## [DOCUMENT EXTRACT]
---------------

Joe Schmidt’s men failed to retain their title for an unprecedented third time, but were always going to be up against it at this year’s tournament with a mounting injury list heading into the opening round against Wales. The tournament however wasn’t a complete failure for the men in green with more positives than negatives to extract overall.
Strength in depth
Ireland have proved that they have strength in depth. Before the tournament began Ireland were without Tommy Bowe, Iain Henderson, Peter O’Mahony and Luke Fitzgerald. Add in the loss of Paul O’Connell through retirement and the fact that Sean O’Brien, Rob Kearney, Dave Kearney and Mike McCarthy played very little due to injury, and you’re left with an Ireland team that was far from full strength throughout the tournament. Yet this depleted side racked up two impressive wins against Italy and Scotland, drew with Wales, lost by a singular point in Paris and pushed eventual winners England all the way in Twickenham.
The emergence of new talent
CJ Stander has been a revelation at this year’s tournament. Man of the match in the opening game, the Munster man started every game and will leave Schmidt with a huge selection headache with Peter O’Mahony returns from injury. We also saw the emergence of Josh Van Der Flier, Ultan Dillane and Stuart McCloskey who will no doubt be part the Irish set-up for many more years to come.
The return to form of senior players
Johnny Sexton had a hugely impressive tournament having coming in on a poor run of form. Munster players such as Tommy O’Donnell, Keith Earls, Simon Zebo, Conor Murray and Donnacha Ryan came into the tournament with their confidence with all of them having a solid tournament, Murray and Ryan had particularly good tournament’s respectively. Jack McGrath also had a sensational tournament and is finally starting to show his potential.
Seeding for Rugby World Cup 2019
Thanks to today’s win, Ireland has secured a top eight ranking which is crucial heading into the next Rugby World Cup as it decides the seeding process.
Style of play
Ireland’s style of play which was heavily criticised during the Rugby World Cup hasn’t changed. Joe Schmidt’s men continue to rely heavily on their kicking game and continue to fail to convert their chances, relying too much on penalties, rather than getting tries.

---------------

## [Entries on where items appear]
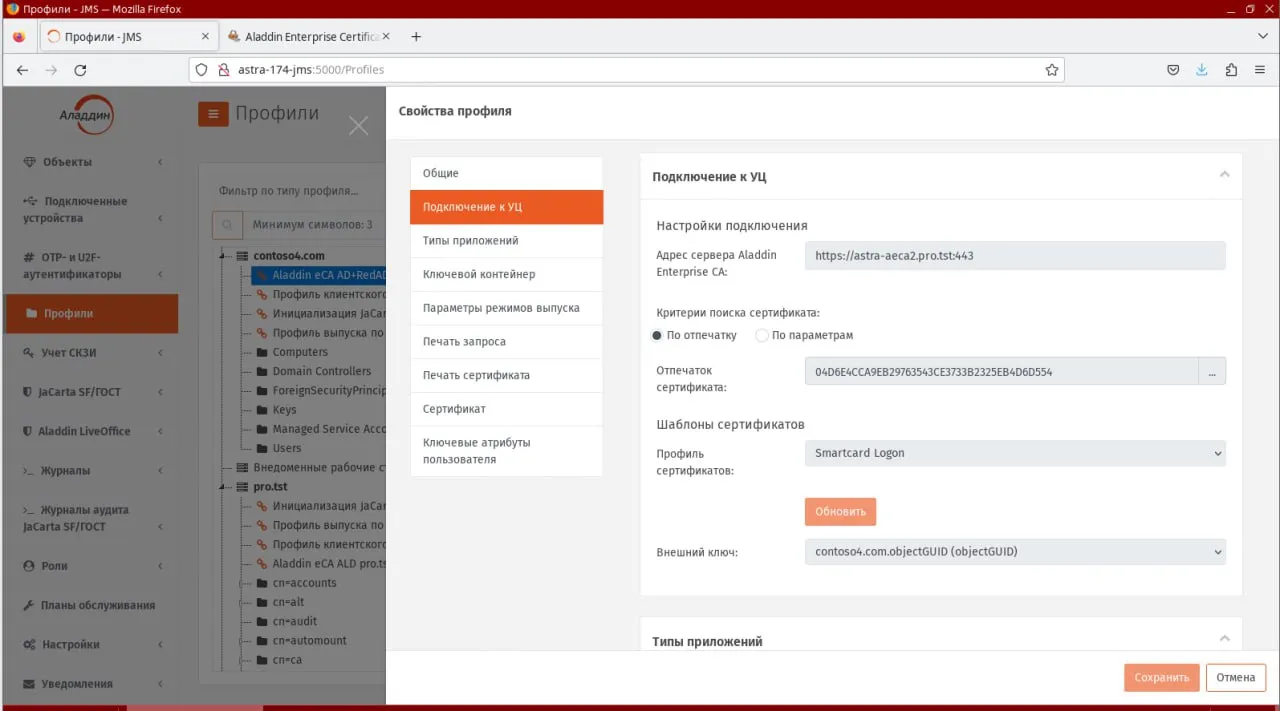Image resolution: width=1280 pixels, height=711 pixels.
Task: Select the 'По отпечатку' radio button
Action: click(x=657, y=336)
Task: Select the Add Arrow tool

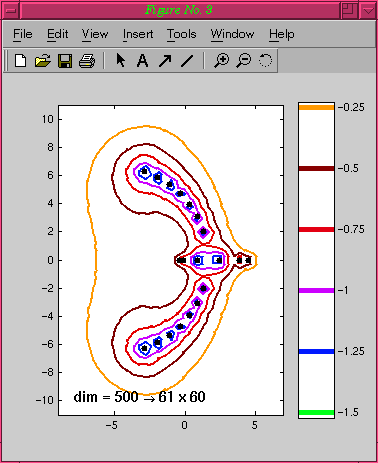Action: [x=165, y=61]
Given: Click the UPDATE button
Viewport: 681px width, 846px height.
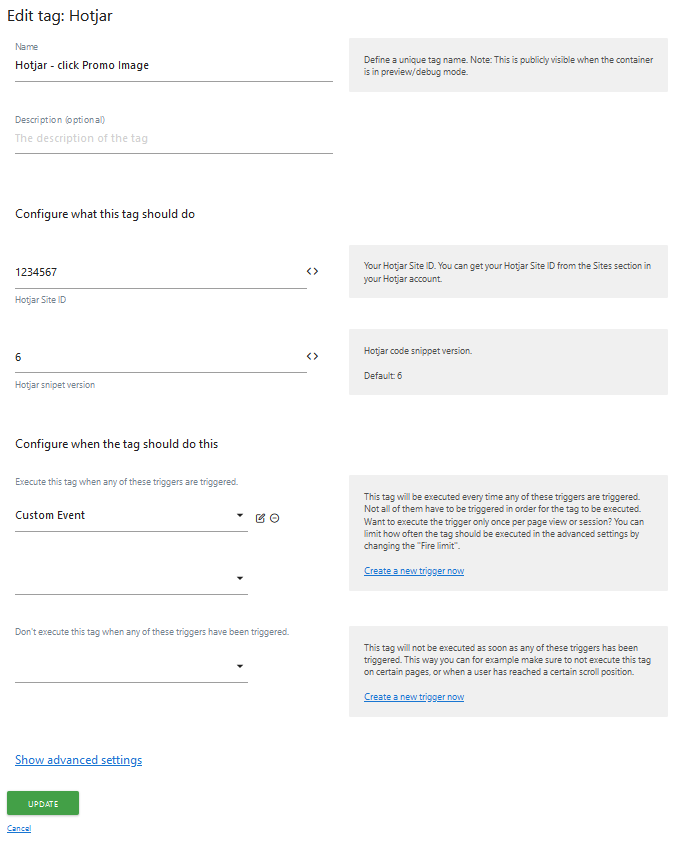Looking at the screenshot, I should pyautogui.click(x=42, y=803).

---------------

## [EXERCISE OBJECTIVE]
Do these statements agree with the Ireland rugby text? For each, answer yes or no and quote the words that decide it. 1. Ireland beat Wales. 2. CJ Stander started every game. 3. Ireland's style of play has changed since the Rugby World Cup.

## [SOLVED EXERCISE]
1. No: "drew with Wales"
2. Yes: "the Munster man started every game"
3. No: "Ireland’s style of play which was heavily criticised during the Rugby World Cup hasn’t changed"